AlonsosLeftPinky · 10/03/2018 13:23

This thread is insane.

I can't believe people are actually telling the OP to book her shopping slot later in order to appease her mother and prevent her having a tantrum.

GreatDuckCookery6211 · 10/03/2018 13:25

Vivienne the mother wasn't doing the OP a favour. Her DD popped in unexpectedly to her GM because it was raining because her house is nearer to her own home. And as the OP has said a million times it has nothing to do with the fact she couldn't be bothered. She'd seen her mother two days previously and had to get home to be there when her shopping was delivered.

Hygge · 10/03/2018 13:27

VivienneMary - it wasn't childcare or a favour to the OP, it was a teenager visiting for a short time on the way home from school.

The OP was collecting that teenager on the way home but had a reason to want to get home quickly and didn't have time to go inside or stay.

She had visited her mother on Thursday and was planning to see her tomorrow as well.

The OP does bother to visit. Frequently by the sound of it. I don't think you can say someone who visited on Thursday and then again on Sunday doesn't bother.

Ikethebear · 10/03/2018 13:28

There has been a series of really weird threads recently where people have gone off on one at the OP in such a bizarre manner. I find it baffling that people can get so wound up about people they've never met. You're not unreasonable. If you don't want to go in then don't. There's no need for a drama from your mother.

GreatDuckCookery6211 · 10/03/2018 13:31

There are some twatty posters who disagree with an OP NO MATTER WHAT THE CONTENT IS.

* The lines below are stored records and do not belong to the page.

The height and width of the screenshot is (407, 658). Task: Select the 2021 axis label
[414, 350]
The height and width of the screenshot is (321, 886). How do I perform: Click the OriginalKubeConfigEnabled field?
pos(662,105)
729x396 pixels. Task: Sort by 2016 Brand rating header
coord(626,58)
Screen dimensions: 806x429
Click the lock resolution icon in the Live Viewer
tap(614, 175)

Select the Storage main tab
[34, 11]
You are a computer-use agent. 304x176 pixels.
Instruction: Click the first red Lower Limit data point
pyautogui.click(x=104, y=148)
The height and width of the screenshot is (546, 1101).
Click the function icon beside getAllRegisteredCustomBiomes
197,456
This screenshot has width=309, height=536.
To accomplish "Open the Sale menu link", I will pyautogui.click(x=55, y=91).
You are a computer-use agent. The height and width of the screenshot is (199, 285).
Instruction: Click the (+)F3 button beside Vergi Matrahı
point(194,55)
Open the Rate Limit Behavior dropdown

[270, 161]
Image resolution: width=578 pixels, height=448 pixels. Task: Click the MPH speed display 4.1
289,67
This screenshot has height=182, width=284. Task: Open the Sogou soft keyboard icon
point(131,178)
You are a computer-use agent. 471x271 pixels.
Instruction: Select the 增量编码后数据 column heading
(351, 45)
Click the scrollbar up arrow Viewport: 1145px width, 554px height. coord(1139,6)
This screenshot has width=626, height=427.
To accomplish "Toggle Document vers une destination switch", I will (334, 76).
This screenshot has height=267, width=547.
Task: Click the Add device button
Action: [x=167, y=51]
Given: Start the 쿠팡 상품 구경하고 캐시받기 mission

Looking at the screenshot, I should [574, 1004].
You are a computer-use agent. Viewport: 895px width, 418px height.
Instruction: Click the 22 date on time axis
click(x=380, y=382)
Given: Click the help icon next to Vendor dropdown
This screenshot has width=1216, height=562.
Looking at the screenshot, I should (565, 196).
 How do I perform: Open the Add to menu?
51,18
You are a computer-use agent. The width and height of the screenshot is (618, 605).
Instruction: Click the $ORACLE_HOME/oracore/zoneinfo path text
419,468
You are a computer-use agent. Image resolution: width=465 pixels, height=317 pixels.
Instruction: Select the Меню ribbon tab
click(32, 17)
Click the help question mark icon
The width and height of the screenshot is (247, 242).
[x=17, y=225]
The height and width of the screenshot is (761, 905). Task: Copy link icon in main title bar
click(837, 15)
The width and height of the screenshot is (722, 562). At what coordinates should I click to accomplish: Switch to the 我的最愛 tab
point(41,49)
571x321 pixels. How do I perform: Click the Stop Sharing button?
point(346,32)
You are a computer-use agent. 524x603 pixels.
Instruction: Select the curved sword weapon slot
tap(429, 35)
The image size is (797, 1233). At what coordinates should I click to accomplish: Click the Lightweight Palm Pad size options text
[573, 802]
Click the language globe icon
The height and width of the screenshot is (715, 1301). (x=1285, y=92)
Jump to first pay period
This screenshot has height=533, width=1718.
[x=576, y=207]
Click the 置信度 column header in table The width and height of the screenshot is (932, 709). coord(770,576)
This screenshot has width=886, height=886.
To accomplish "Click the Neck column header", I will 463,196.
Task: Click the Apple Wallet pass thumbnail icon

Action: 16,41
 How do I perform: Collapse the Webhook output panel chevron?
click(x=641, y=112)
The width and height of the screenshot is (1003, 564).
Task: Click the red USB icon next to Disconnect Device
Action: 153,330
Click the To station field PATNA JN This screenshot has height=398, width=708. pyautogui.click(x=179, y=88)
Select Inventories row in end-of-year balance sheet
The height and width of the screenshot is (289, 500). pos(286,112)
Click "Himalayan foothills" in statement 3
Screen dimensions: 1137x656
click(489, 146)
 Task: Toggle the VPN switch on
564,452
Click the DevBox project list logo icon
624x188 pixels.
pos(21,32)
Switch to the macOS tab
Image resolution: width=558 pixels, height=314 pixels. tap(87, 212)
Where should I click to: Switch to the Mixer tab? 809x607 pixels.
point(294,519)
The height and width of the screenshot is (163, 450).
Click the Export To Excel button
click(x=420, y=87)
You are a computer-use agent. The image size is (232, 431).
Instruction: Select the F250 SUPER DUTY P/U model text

HouseworkIsASin10 · 10/03/2018 13:34

There are some twatty posters who disagree with an OP NO MATTER WHAT THE CONTENT IS.

And there are a lot of posters like me who are supportive and will offer supportive comments when they agree with an OP.

But I'm not going to agree with everybody just to suit the majority.

64BooLane · 10/03/2018 13:36

Whoa, not rtft (so I usually wouldn’t comment) but I’m just so surprised by what I have read. I don’t the the OP was BU - her mum sounds rather rude and difficult.

DarthNigel · 10/03/2018 13:36

Why didn't your mum just come out with dd and the flowers?
If someone says they are in a hurry then you work around that if you are trying to surprise them with something-because, well, they don't know that you are trying to do so so will be more focussed on what they had themselves planned to do. That's the nature of it.
It's not like you never see your Mum, you saw her on Wednesday, you were seeing her tomorrow. I don't get how you are in the wrong here for wanting to make sure you kept to whatever plan you had in mind and failing to mind read your Mothers thoughts Confused

blueskypink · 10/03/2018 13:37

Ah I see the 'feel like having a pop at a stranger but can't be arsed to read the thread' brigade have shown up. 

Nicely put Stormin Grin

Ikethebear · 10/03/2018 13:38

There is nothing wrong with people giving honest, if difficult to hear, advice. That is one of the strengths of this site. However there do seem to be a small group of posters who are desperate to scold any OP and point out imaginary faults in their characters with increasingly personal insults.

AnnieAnoniMouse · 10/03/2018 13:39

I wish MN would set a comprehension test before people were allowed to post.

THE GRAN DOES NOT LOOK AFTER THE DD AFTERSCHOOL

GreatDuckCookery6211 · 10/03/2018 13:40

Well you're obviously not the type of poster that I'm referring to then Housework.